4. Van een minderheidsstandpunt wordt bij het advies melding gemaakt als die minderheid dat verlangt.
5. Het advies is gemotiveerd en omvat een voorstel voor de te nemen beslissing op het bezwaarschrift.
6. Het advies wordt door de voorzitter en de secretaris ondertekend.
7. Bij afwezigheid van de voorzitter kan de secretaris namens de voorzitter ondertekenen.
1. Het advies wordt met het verslag en eventueel door de commissie ontvangen nadere informatie en nader verslag tijdig uitgebracht aan de directeur-generaal.
2. Als naar het oordeel van de voorzitter de termijn van twaalf weken, genoemd in artikel 7:10, eerste lid, van de Awb, ontoereikend is voor achtereenvolgens het uitbrengen van een advies en het nemen van een beslissing, verzoekt hij de directeur-generaal tijdig de beslissing te verdagen.
3. Van een besluit tot verdaging ontvangen de commissie en belanghebbenden een afschrift.
Dit besluit geeft het kader voor de behandeling van bezwaarschriften die worden ingediend tegen handhavingsbesluiten. Het contact met de berichtgevers staat hierbij centraal. Het besluit bevat bepalingen over de informele aanpak, het ambtelijk horen en het horen door een commissie. Het uitgangspunt is formele behandeling van bezwaren waar het moet en informele behandeling waar het kan.
Enkel die bepalingen die verdere toelichting behoeven, worden hieronder nader toegelicht.
Waar in onderstaande wordt gesproken van “het CBS”, wordt bedoeld het bestuursorgaan van het CBS dat bevoegd is tot het nemen van beslissingen op bezwaar.

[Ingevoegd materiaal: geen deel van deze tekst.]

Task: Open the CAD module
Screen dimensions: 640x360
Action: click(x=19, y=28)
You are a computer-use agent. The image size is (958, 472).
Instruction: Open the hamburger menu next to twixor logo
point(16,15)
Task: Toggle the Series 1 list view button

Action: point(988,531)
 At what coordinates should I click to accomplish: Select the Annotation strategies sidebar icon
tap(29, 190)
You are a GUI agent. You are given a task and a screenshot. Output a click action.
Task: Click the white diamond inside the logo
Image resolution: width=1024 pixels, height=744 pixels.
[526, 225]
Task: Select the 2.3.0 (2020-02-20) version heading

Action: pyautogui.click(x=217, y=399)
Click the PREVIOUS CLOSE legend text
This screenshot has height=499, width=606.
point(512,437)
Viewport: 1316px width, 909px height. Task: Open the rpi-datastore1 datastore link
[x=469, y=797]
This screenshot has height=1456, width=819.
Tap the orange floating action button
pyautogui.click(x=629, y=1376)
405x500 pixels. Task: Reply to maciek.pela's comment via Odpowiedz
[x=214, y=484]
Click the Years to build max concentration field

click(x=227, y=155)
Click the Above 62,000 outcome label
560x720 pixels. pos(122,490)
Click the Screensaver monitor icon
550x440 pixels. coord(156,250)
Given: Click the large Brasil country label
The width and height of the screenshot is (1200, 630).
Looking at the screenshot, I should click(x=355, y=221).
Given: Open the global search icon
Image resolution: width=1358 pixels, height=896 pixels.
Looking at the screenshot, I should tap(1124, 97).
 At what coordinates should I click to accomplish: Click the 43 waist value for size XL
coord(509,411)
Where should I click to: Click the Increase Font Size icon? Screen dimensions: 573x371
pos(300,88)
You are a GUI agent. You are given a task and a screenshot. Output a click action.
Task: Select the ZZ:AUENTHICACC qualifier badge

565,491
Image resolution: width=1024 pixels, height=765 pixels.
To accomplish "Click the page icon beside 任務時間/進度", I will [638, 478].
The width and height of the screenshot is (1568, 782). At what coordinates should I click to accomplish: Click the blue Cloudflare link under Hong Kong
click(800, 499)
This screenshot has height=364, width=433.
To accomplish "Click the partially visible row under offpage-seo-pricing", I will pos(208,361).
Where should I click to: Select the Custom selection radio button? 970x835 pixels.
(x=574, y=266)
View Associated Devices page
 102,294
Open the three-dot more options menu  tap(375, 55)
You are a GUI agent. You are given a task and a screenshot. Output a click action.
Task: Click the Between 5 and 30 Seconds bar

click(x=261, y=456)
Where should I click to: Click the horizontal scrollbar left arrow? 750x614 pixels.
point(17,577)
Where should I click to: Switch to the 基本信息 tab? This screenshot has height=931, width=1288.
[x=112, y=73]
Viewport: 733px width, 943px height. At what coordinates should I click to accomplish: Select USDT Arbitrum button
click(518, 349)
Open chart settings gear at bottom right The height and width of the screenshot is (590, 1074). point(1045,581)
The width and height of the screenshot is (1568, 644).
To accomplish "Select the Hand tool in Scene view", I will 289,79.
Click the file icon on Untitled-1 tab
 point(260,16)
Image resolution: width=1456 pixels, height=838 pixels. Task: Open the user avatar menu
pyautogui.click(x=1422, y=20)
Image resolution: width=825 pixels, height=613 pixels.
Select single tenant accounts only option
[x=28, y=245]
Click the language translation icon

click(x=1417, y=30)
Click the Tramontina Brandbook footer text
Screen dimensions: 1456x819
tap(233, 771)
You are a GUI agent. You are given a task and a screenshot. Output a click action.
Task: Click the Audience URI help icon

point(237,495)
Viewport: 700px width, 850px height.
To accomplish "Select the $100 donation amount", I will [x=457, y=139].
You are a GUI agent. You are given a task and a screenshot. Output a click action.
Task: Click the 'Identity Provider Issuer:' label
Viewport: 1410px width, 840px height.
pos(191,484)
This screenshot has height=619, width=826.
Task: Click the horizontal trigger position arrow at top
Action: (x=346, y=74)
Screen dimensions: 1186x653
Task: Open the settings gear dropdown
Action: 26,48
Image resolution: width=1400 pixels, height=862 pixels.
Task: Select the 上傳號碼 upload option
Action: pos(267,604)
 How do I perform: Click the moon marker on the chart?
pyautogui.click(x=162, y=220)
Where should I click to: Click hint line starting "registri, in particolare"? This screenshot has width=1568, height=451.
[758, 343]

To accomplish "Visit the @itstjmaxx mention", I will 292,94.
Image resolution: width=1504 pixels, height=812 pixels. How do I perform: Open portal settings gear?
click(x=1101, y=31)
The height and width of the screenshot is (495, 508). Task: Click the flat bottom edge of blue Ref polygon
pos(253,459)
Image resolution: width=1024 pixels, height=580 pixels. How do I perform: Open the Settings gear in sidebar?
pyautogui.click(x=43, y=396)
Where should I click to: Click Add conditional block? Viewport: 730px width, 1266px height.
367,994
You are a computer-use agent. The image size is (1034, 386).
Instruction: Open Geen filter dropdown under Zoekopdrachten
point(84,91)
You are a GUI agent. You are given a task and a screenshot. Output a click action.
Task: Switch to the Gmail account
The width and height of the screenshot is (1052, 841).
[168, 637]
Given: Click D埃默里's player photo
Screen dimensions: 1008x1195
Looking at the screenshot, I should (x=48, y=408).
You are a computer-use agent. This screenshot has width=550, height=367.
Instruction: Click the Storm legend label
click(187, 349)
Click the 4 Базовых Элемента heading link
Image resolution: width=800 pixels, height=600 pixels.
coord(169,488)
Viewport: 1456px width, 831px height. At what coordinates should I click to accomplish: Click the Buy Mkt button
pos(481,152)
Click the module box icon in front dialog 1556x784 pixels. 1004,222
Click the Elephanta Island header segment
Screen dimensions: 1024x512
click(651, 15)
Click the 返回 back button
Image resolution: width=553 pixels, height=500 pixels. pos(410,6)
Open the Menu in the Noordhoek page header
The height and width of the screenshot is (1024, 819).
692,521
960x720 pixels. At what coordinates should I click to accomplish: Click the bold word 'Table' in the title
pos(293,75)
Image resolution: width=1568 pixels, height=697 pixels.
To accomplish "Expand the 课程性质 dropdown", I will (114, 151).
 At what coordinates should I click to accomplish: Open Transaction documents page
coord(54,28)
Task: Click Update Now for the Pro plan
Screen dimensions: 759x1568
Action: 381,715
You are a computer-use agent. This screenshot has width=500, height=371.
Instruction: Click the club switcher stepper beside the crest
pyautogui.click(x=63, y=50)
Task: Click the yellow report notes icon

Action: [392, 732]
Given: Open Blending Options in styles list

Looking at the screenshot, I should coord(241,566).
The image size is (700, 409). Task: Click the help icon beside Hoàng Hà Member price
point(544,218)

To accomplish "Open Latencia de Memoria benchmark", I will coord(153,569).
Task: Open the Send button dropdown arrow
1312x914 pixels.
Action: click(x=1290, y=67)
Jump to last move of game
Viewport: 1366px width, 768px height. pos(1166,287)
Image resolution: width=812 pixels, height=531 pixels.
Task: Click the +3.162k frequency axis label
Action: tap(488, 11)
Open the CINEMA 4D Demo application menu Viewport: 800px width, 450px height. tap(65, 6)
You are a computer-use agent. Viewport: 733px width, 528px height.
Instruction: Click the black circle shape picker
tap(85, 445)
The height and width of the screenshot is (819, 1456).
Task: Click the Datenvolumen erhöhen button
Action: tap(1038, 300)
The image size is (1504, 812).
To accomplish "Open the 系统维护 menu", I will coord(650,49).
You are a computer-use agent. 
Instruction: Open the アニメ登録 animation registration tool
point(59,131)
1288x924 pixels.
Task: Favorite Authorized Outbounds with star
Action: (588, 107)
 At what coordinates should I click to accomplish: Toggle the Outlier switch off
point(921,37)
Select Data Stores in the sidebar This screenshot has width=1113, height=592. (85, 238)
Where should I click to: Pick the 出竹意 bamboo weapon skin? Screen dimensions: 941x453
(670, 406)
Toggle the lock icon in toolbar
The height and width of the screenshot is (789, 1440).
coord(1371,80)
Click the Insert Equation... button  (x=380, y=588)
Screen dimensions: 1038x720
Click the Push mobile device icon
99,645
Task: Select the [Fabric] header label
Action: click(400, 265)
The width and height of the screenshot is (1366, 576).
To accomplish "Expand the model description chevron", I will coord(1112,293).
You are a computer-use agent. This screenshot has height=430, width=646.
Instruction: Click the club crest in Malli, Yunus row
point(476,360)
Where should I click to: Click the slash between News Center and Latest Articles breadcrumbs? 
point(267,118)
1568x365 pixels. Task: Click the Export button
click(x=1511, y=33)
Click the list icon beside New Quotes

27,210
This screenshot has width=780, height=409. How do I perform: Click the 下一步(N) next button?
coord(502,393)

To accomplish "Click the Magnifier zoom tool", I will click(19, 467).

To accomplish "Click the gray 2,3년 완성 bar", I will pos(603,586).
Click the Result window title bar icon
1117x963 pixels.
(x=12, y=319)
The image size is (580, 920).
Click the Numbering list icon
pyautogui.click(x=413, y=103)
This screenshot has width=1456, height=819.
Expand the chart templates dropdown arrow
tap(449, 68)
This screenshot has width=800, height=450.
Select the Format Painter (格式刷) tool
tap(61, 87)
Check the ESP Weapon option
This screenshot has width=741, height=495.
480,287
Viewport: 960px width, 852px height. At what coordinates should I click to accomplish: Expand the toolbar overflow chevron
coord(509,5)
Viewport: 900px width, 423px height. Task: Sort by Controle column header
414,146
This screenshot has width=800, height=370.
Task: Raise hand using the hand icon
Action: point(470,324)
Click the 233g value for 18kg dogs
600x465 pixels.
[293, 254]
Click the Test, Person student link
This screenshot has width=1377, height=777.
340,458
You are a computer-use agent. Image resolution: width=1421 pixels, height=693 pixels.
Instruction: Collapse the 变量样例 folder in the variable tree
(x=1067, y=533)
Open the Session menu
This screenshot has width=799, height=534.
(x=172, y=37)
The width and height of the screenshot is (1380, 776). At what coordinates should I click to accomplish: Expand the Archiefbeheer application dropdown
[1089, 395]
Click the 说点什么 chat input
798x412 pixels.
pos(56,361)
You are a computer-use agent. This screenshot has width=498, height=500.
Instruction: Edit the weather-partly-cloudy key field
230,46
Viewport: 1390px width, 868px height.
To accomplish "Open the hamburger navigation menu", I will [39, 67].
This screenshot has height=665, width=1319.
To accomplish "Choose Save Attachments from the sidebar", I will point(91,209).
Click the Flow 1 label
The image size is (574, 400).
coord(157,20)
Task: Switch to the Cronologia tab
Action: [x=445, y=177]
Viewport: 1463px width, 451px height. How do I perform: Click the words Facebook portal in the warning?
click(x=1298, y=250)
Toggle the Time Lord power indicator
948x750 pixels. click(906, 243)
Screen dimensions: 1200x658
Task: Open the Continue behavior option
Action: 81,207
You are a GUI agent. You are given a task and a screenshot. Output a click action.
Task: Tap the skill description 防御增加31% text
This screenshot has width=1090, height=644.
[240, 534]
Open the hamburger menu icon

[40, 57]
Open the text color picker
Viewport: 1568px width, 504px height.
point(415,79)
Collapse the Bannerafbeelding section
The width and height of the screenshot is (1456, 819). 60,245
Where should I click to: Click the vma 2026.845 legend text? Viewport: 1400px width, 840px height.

De registratie van het bezwaarschrift met datum van ontvangst is van belang. Artikel 6:14 van de Algemene wet bestuursrecht (hierna: Awb) bepaalt dat de ontvangst schriftelijk dient te worden bevestigd. De Awb bepaalt dat de termijn voor het indienen van een bezwaar- of beroepschrift zes weken bedraagt. Deze termijn vangt aan met ingang van de dag na die waarop het (bestreden) besluit op voorgeschreven wijze bekend is gemaakt (zie de artikelen 6.7 en 6.8, eerste lid, van de Awb).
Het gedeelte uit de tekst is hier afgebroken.